Creating tension in a story with an avatar can be tricky, as the human body is, in theory, removed from immediate danger. Tension must be derived from more personal motives. “Add Oil” introduces us to an avatar’s mechanisms along with an issue that’s familiar—the rising tension between Hong Kong and mainland China—and reminds us that fighting for justice is not only the duty of the young. “La Mer Donne” appears sweet on the surface but depicts how desensitized we have become to human suffering. This theme continues with “Oannes, From the Flood,” which was hard to follow at times, but the message was clear: people matter more than artifacts. In “Bounty,” some people have become artifacts in a world where humans are dying out, and a governmental body pays poorer humans to collect others that meet the parameters of a “Noah’s Ark.” This was simultaneously the most uncomfortable and the most satisfying story, with effective worldbuilding and characters who showed agency, despite the short nature of the tale..

If we left earth now, nature would find a way to heal. Despite our need to intervene, nature thrives on its own and “A Bird Does Not Sing Because it Has an Answer” enforces how saviour complexes, in almost any scenario, aren’t as helpful as we think they are—even the birds understand this. So do the deep-sea creatures in “Behold the Deep Never Seen,” where the protagonist wasn’t strictly an avatar. I forgave this flaw because the story is full of imagination and could possibly be the beginning of a superhero or villain origin story. “Banding” proves that we should leave nature alone, and this story will linger in my nightmares for years to come. Unlike Bikini Bottom, you won’t find talking sponges or starfish in “Banding,” but millipedes that have evolved and surpassed what humans hybridized them for. Dr. Ian Malcolm said, “Life, uh, finds a way” in Jurassic Park, and “In the Lands of the Spill,” Vietnam has been nearly claimed by the sea in the south and an oil spill in the north that has created unfriendly sentient beings. 

Despite those who insist on denying it, humans are driving climate change, and some studies claim that the damage is now irreversible. “Robot and Girl with Flowers” illustrates older generations’ apathy regarding environmental degradation, as they leave it for younger generations to fix. However, corporations and capitalism are the biggest drivers of climate change.
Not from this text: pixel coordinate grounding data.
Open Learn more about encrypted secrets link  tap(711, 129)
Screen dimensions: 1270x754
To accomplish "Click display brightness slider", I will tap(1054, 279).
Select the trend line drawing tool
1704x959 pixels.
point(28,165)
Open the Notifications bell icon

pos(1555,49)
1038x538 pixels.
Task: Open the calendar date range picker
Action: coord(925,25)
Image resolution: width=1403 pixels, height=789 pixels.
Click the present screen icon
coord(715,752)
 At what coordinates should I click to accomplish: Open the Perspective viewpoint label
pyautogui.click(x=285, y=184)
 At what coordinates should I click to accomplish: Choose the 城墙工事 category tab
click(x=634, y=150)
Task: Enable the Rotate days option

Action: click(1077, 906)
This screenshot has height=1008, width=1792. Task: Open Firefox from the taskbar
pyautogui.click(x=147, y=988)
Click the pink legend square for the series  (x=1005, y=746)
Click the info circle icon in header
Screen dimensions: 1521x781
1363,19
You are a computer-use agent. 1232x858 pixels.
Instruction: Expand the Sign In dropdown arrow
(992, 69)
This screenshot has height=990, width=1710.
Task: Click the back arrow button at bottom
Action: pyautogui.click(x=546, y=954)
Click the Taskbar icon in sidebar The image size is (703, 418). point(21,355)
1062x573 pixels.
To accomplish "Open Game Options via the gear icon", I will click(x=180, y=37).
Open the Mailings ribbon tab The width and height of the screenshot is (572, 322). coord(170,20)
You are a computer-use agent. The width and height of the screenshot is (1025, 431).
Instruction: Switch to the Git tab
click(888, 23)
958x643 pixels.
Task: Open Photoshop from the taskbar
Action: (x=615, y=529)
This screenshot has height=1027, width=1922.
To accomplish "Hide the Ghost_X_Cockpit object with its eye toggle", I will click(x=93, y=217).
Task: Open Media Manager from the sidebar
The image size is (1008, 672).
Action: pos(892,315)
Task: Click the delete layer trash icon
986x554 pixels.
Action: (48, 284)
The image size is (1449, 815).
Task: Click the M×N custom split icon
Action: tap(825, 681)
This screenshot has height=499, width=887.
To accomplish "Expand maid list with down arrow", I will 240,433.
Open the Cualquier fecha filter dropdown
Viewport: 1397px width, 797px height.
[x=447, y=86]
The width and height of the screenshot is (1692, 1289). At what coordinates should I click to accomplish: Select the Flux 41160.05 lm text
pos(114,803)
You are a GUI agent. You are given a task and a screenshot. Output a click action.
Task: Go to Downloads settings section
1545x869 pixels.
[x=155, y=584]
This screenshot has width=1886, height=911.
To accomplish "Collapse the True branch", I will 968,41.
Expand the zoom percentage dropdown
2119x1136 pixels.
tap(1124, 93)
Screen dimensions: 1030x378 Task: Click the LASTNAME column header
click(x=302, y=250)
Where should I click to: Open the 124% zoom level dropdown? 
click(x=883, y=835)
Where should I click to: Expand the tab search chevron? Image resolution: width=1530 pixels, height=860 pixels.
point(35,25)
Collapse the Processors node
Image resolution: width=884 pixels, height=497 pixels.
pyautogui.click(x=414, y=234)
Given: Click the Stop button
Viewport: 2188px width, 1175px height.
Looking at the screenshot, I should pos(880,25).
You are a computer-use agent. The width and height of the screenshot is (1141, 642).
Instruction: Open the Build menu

The protagonist in “Two Watersheds” is hired by a company to mitigate climate change results in the Rockies while escaping a present she feels forced into. “Waiting for Amelia” adds the theme of how colonization prioritizes the immediate amusement of the privileged over the long term needs of Indigenous and underprivileged people. “Overburden” questions how to deal with the aftereffects of toxic environmental damage done by mining, and humanizes those in the communities that have to deal with their cancerous environment—in this case literally.  All these stories highlight how capitalism and colonization bring destruction in the name of progress and leave it for others to clean up.

Avatar Inc did not leave me with a skip in my step—nor should it. It is a collection of bleak, melancholic stories, some more hopeful than others, that remind us to be mindful of our actions.